Abstract

Some Bases for Las Casas’s Defense of the Indians’ Dominion and Sovereignty Having preached his sermon and crossed his Rubicon, Las Casas preached a number of other sermons and then set off for Spain. “I did not have a penny to my name, except for an old mare that may have been worth one hundred pesos.” Nonetheless “I decided to go to Castile and inform the King, requesting, and insisting upon, a remedy for such obvious wrongs.” Boldness and vision were never lacking in Las Casas’s persona. What was the wellspring of Las Casas’s immense compassion for and commitment to the rights of Amerindians? What drove him, other than being an eyewitness to the process of decimation? In this experience, after all, he was merely one of hundreds, and later thousands, of other Spaniards who crossed the ocean and saw – and did – the same things Las Casas witnessed. With the exception of a handful of Dominicans and Franciscans, few of them evolved into such passionate advocates as Las Casas. He eventually became extremely well-read in canon law.
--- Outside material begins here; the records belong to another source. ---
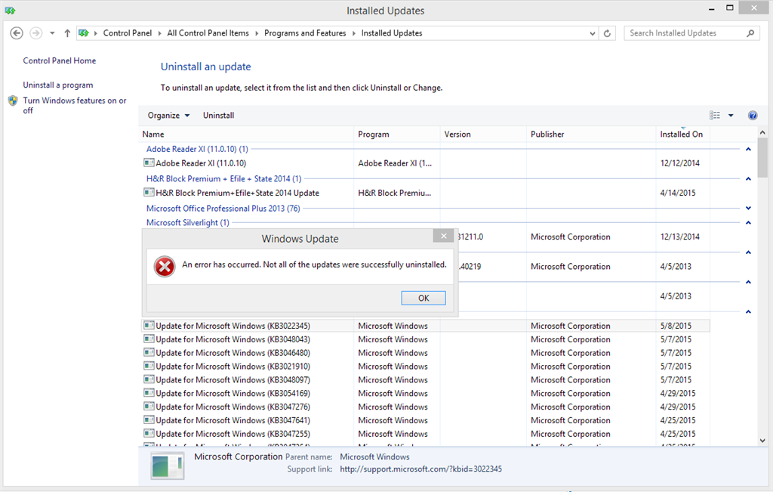Open address bar history dropdown
773x492 pixels.
592,33

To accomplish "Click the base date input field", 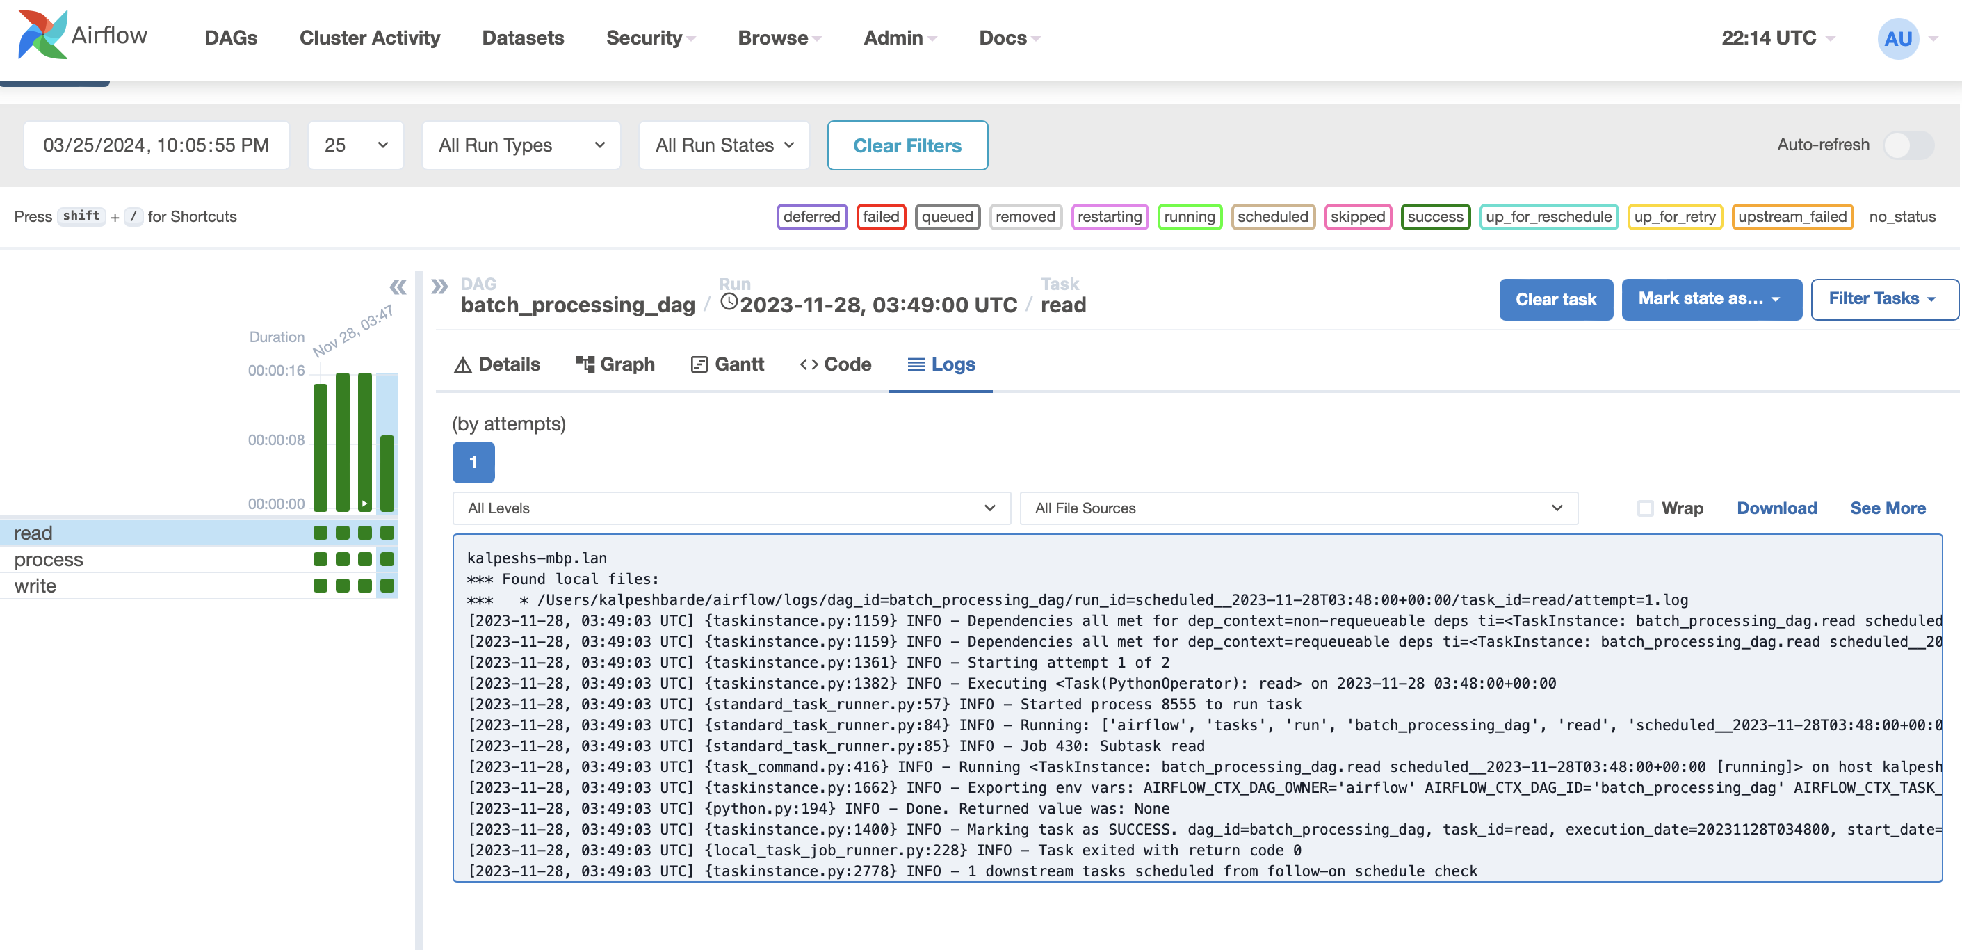I will (156, 146).
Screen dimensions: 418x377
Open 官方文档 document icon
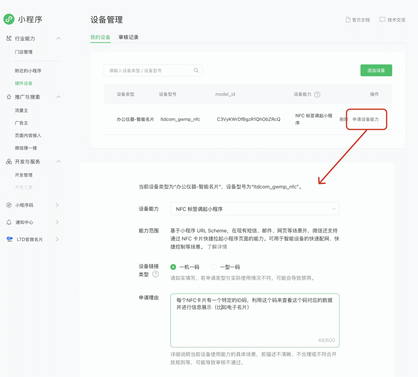point(348,20)
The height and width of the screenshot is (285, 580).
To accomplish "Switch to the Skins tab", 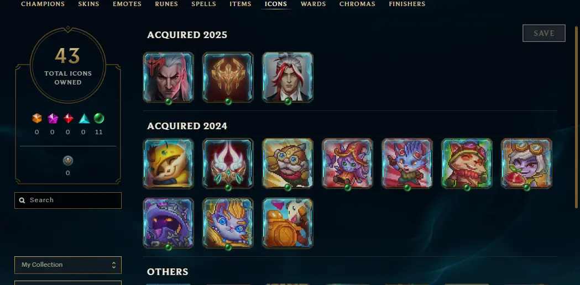I will [x=89, y=4].
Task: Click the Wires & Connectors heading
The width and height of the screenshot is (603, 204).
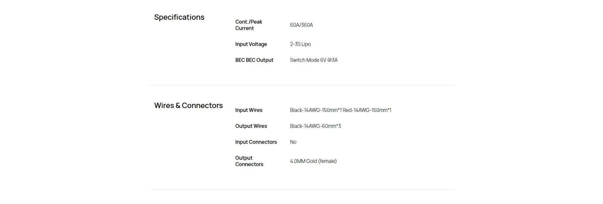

In later writings, especially his Defense of the Amerindians written sometime between 1548 and 1550 for a celebrated debate with Juan Gines de Sepulveda over the justness of the conquest and the nature of the American Indians, Las Casas drew heavily from four sources. These were the Bible, theologians, canon and Roman civil law, and Aristotle (384–322 BC). Las Casas leaned especially heavily on his fellow Dominican, St. Thomas Aquinas (1225–1274). The writings of St. Augustine of Hippo (354–430) come in second if we count citations in Las Casas’s Defense .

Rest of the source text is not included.